Derek Jacobi est d'ailleurs coutumier du fait : en 1998 il incarnait Francis Bacon dans une autre fantaisie artistique : Love is the Devil. Et d'après Derek, William Shakespeare n'a pas écrit un traitre mot de son œuvre : le comte d'Oxford, Edward de Vere en est l'auteur...

Le plus souvent, quand on essaye de démystifier les grands de ce monde, on n'a d'autre moyen que de s'évertuer à mettre en avant leurs fêlures, histoire de les rendre plus humains... Or aujourd'hui Roland prend la direction opposée à Shakespeare in Love : il filme un être humain pour progressivement en dévoiler le génie.

S'en suit un film à tiroirs, étalé sur quarante ans de règne Elisabethain qui revisite la création de Roméo & Juliet, Le Songe d'une Nuit d'Eté, Henry V, Hamlet et Macbeth. Et au détour de brillantes intrigues politiques de la cour d'Elisabeth Première, il livre un film sur le pouvoir des mots.
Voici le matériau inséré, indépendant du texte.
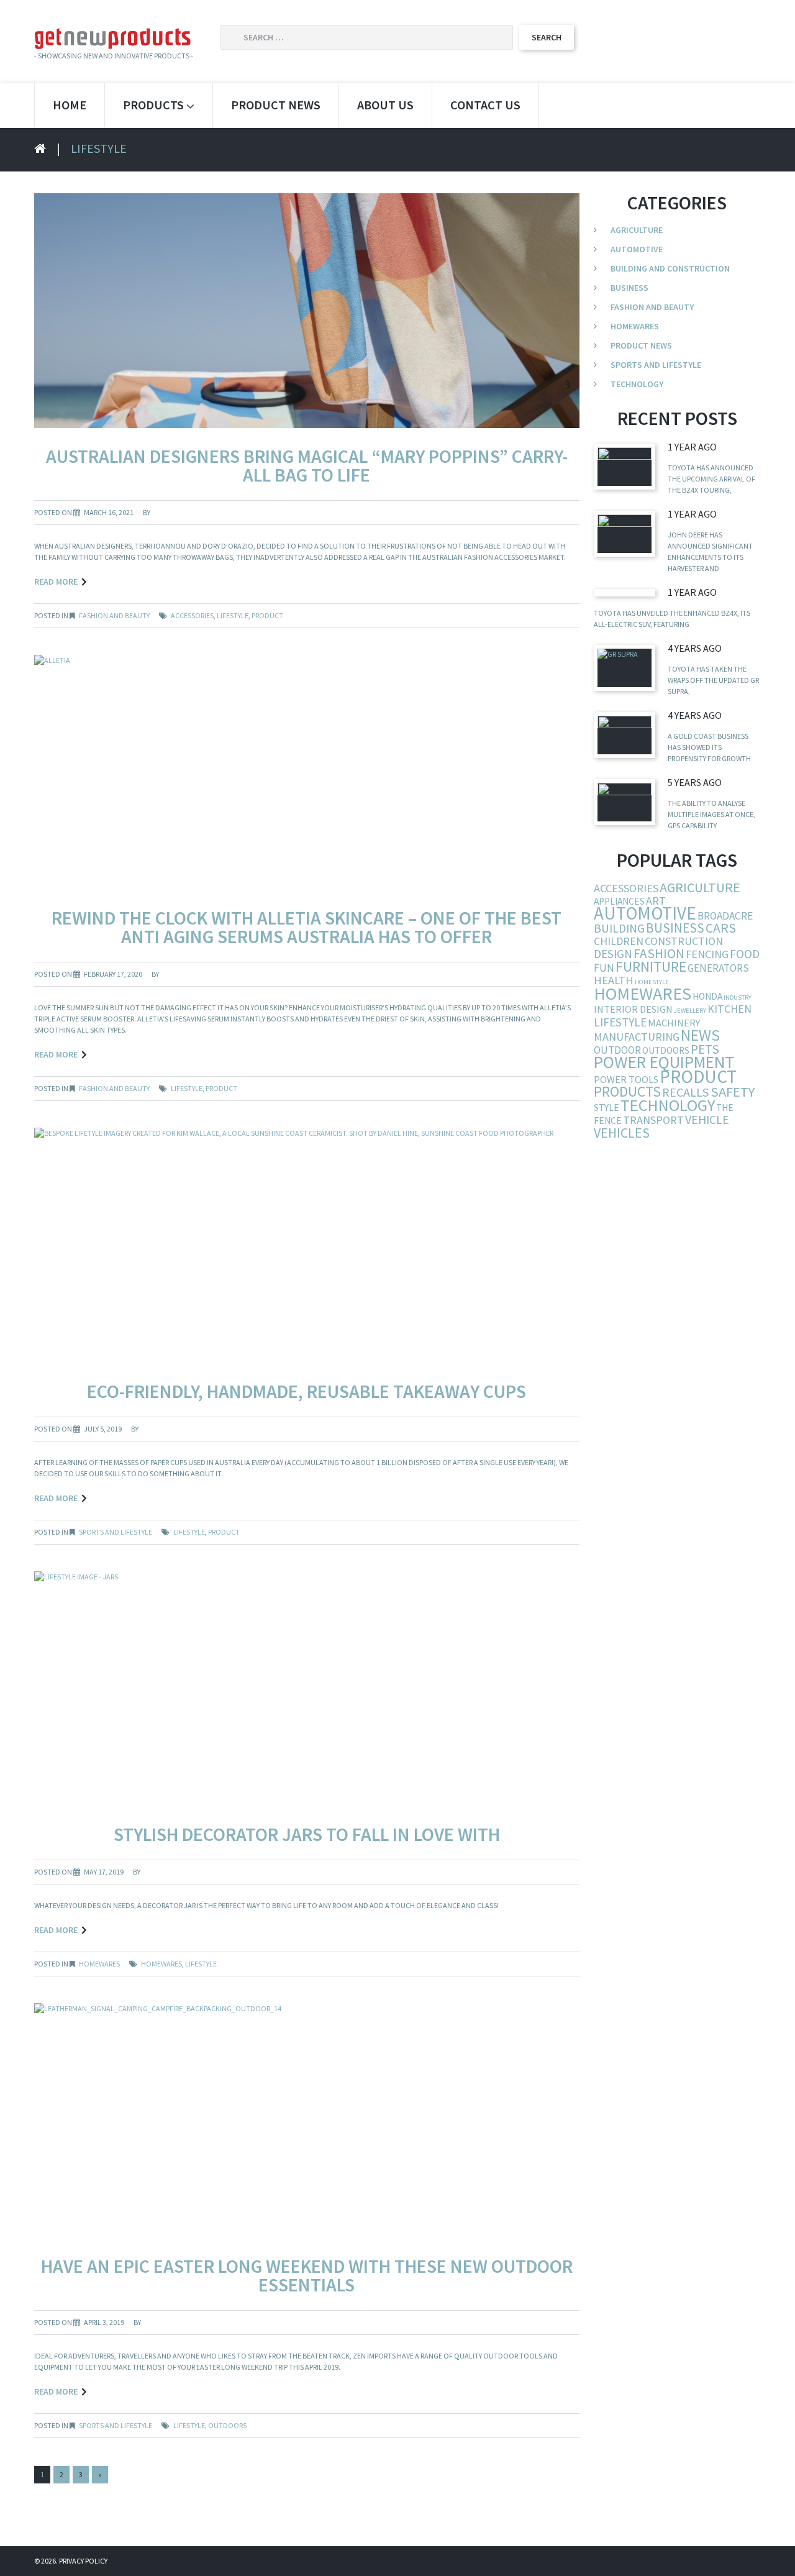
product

Quand Edward de Vere découvre l'engouement de la foule dans un théâtre populaire, il voit là un moyen de délivrer à visage couvert ses messages séditieux. Son but ? Faire tomber le fils de William Cecil, conseiller privilégié de la Reine, qui lui a pourri la vie depuis son plus jeune âge... Pas par les armes, mais par les mots. S'il manipule la plèbe aussi bien que la plume il pourra bouleverser le cours de l'histoire.
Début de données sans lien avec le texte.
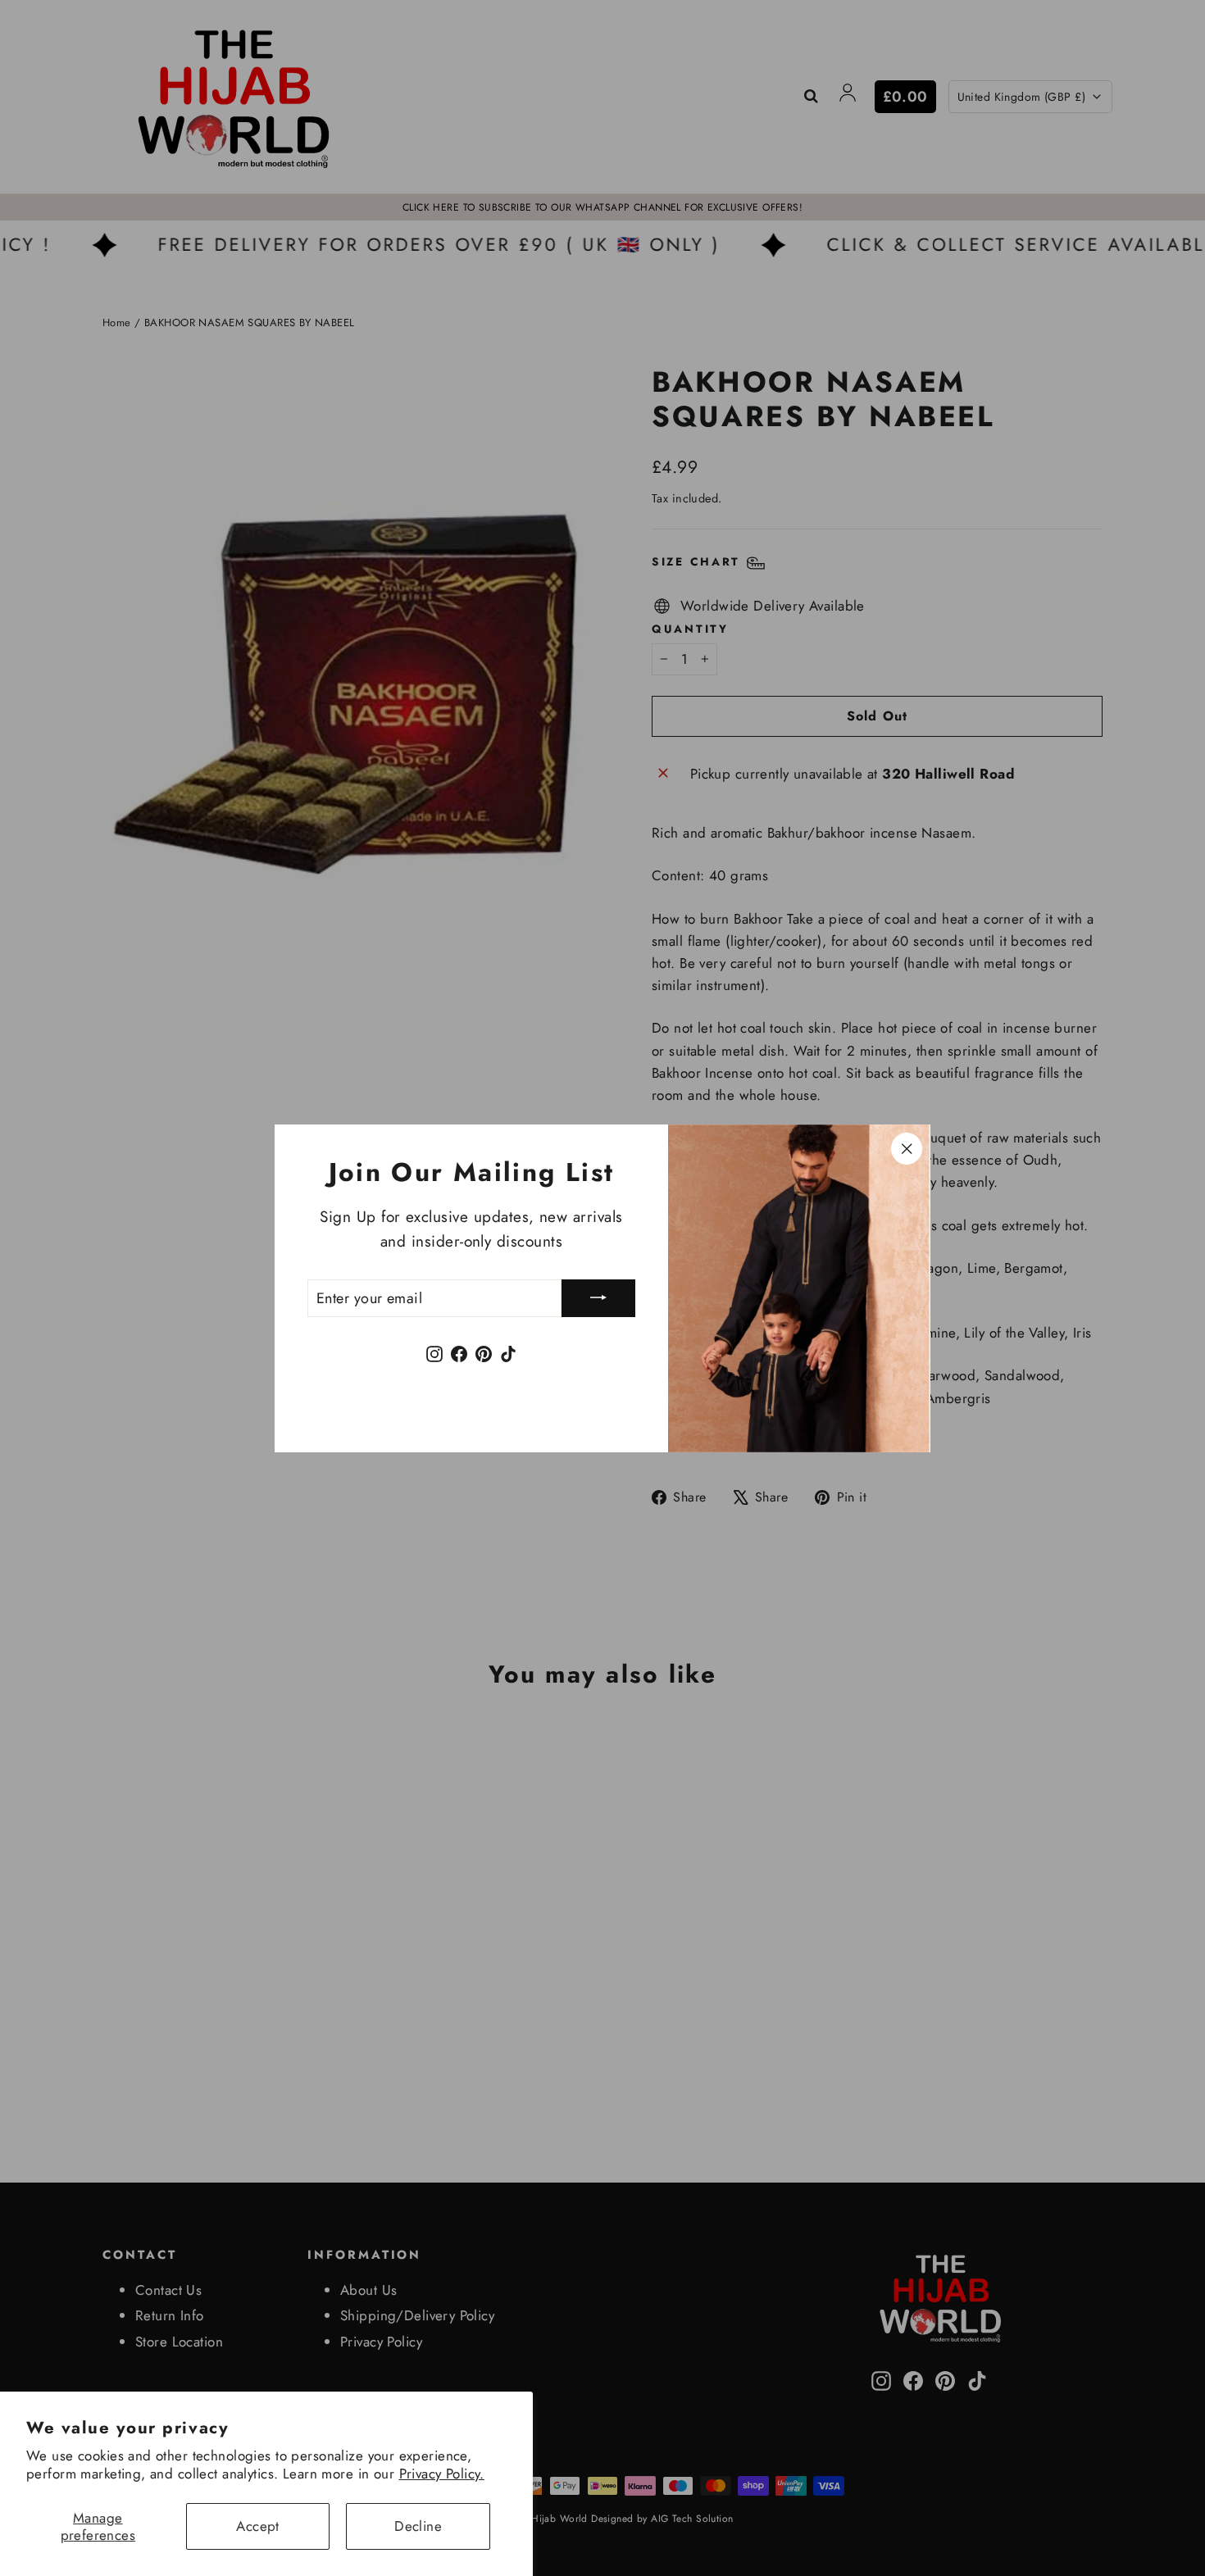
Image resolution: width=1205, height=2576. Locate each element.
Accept (258, 2526)
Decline (418, 2526)
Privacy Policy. (441, 2473)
Et c'est Roland Emmerich, coupable du divertissement le plus ouvertement propagandiste des années 90 avec Independence Day, qui nous propose cette réflexion sur la responsabilité des créateurs !

Comble de l'ironie, c'est aussi par des mots assassins que de Vere sera terrassé, alors que la foule qu'il pensait contrôler tombe sous une pluie de plomb.

Non content de faire le plus beau Mea Culpa de l'histoire du Cinéma, Roland offre à ses acteurs des rôles denses et ils font tous honneur aux dialogues ciselés de John Orloff. Rhys Ifans trouve enfin un autre rôle que celui d'un taré en slip ou d'un tueur en série. Vanessa Redgrave est parfaite en pétulante gamine prisonnière d'un corps de vieille. David Thewlis s'essaye à la performance-sous-une-tonne-de-maquillage avec grand succès.

Du coup, je suis cent fois plus en confiance pour Foundation.